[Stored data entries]
------------------------------------------------

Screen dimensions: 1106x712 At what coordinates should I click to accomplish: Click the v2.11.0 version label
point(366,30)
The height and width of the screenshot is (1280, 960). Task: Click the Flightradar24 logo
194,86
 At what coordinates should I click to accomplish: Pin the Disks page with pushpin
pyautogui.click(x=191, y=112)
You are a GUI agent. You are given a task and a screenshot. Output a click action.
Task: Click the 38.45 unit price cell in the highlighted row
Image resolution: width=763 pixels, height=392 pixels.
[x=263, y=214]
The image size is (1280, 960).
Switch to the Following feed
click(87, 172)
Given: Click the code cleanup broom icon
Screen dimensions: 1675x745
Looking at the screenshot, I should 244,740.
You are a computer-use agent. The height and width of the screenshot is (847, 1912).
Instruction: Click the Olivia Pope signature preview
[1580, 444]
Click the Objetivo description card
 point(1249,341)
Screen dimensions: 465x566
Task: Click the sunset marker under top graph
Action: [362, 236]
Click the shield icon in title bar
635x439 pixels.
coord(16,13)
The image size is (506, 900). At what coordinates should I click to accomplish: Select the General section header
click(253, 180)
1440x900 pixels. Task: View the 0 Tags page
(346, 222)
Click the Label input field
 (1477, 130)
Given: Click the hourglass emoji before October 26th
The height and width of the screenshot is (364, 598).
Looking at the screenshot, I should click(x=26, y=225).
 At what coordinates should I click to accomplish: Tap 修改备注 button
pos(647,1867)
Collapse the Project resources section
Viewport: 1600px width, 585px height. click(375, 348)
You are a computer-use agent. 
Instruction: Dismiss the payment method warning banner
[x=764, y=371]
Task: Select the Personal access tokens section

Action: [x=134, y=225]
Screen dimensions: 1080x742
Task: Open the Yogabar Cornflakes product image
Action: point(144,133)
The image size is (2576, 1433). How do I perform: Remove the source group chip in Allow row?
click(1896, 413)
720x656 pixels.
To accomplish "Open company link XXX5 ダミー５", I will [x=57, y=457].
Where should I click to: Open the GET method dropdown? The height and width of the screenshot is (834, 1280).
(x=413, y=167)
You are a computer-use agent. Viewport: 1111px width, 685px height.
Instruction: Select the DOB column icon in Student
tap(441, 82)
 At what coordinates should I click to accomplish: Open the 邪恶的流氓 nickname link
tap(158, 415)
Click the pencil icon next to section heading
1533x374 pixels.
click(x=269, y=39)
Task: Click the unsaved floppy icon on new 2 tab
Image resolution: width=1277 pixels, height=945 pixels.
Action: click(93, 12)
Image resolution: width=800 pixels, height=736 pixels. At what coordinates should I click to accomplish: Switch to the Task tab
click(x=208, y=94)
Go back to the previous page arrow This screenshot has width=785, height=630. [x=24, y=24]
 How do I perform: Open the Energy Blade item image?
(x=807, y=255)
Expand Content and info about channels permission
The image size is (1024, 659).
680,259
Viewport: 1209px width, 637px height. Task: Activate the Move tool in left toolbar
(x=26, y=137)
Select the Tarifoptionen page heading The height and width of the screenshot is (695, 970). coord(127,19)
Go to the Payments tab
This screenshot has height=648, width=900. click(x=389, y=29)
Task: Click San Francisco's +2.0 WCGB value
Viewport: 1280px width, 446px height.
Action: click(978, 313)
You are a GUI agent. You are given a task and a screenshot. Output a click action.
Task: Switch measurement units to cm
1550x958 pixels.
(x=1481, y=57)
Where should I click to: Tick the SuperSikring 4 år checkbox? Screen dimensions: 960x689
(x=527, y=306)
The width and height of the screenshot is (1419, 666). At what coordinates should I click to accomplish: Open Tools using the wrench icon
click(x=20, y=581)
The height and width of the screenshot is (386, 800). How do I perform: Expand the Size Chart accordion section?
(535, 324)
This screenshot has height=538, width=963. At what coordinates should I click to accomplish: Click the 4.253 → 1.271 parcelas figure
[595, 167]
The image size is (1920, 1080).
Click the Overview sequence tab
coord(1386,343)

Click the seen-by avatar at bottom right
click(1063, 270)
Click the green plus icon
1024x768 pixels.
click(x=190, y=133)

------------------------------------------------

• **DIRECTIONS FOR THIS TASK**: The entries above are to be retyped exactly.

• **RESPONSE TO THE TASK**:
Screen dimensions: 1106x712 At what coordinates should I click to accomplish: Click the v2.11.0 version label
point(366,30)
The height and width of the screenshot is (1280, 960). Task: Click the Flightradar24 logo
194,86
 At what coordinates should I click to accomplish: Pin the Disks page with pushpin
pyautogui.click(x=191, y=112)
You are a GUI agent. You are given a task and a screenshot. Output a click action.
Task: Click the 38.45 unit price cell in the highlighted row
Image resolution: width=763 pixels, height=392 pixels.
[x=263, y=214]
The image size is (1280, 960).
Switch to the Following feed
click(87, 172)
Given: Click the code cleanup broom icon
Screen dimensions: 1675x745
Looking at the screenshot, I should 244,740.
You are a computer-use agent. The height and width of the screenshot is (847, 1912).
Instruction: Click the Olivia Pope signature preview
[1580, 444]
Click the Objetivo description card
 point(1249,341)
Screen dimensions: 465x566
Task: Click the sunset marker under top graph
Action: [362, 236]
Click the shield icon in title bar
635x439 pixels.
coord(16,13)
The image size is (506, 900). At what coordinates should I click to accomplish: Select the General section header
click(253, 180)
1440x900 pixels. Task: View the 0 Tags page
(346, 222)
Click the Label input field
 (1477, 130)
Given: Click the hourglass emoji before October 26th
The height and width of the screenshot is (364, 598).
Looking at the screenshot, I should click(x=26, y=225).
 At what coordinates should I click to accomplish: Tap 修改备注 button
pos(647,1867)
Collapse the Project resources section
Viewport: 1600px width, 585px height. click(375, 348)
You are a computer-use agent. 
Instruction: Dismiss the payment method warning banner
[x=764, y=371]
Task: Select the Personal access tokens section

Action: [x=134, y=225]
Screen dimensions: 1080x742
Task: Open the Yogabar Cornflakes product image
Action: point(144,133)
The image size is (2576, 1433). How do I perform: Remove the source group chip in Allow row?
click(1896, 413)
720x656 pixels.
To accomplish "Open company link XXX5 ダミー５", I will [x=57, y=457].
Where should I click to: Open the GET method dropdown? The height and width of the screenshot is (834, 1280).
(x=413, y=167)
You are a computer-use agent. Viewport: 1111px width, 685px height.
Instruction: Select the DOB column icon in Student
tap(441, 82)
 At what coordinates should I click to accomplish: Open the 邪恶的流氓 nickname link
tap(158, 415)
Click the pencil icon next to section heading
1533x374 pixels.
click(x=269, y=39)
Task: Click the unsaved floppy icon on new 2 tab
Image resolution: width=1277 pixels, height=945 pixels.
Action: click(93, 12)
Image resolution: width=800 pixels, height=736 pixels. At what coordinates should I click to accomplish: Switch to the Task tab
click(x=208, y=94)
Go back to the previous page arrow This screenshot has width=785, height=630. [x=24, y=24]
 How do I perform: Open the Energy Blade item image?
(x=807, y=255)
Expand Content and info about channels permission
The image size is (1024, 659).
680,259
Viewport: 1209px width, 637px height. Task: Activate the Move tool in left toolbar
(x=26, y=137)
Select the Tarifoptionen page heading The height and width of the screenshot is (695, 970). coord(127,19)
Go to the Payments tab
This screenshot has height=648, width=900. click(x=389, y=29)
Task: Click San Francisco's +2.0 WCGB value
Viewport: 1280px width, 446px height.
Action: click(978, 313)
You are a GUI agent. You are given a task and a screenshot. Output a click action.
Task: Switch measurement units to cm
1550x958 pixels.
(x=1481, y=57)
Where should I click to: Tick the SuperSikring 4 år checkbox? Screen dimensions: 960x689
(x=527, y=306)
The width and height of the screenshot is (1419, 666). At what coordinates should I click to accomplish: Open Tools using the wrench icon
click(x=20, y=581)
The height and width of the screenshot is (386, 800). How do I perform: Expand the Size Chart accordion section?
(535, 324)
This screenshot has height=538, width=963. At what coordinates should I click to accomplish: Click the 4.253 → 1.271 parcelas figure
[595, 167]
The image size is (1920, 1080).
Click the Overview sequence tab
coord(1386,343)

Click the seen-by avatar at bottom right
click(1063, 270)
Click the green plus icon
1024x768 pixels.
click(x=190, y=133)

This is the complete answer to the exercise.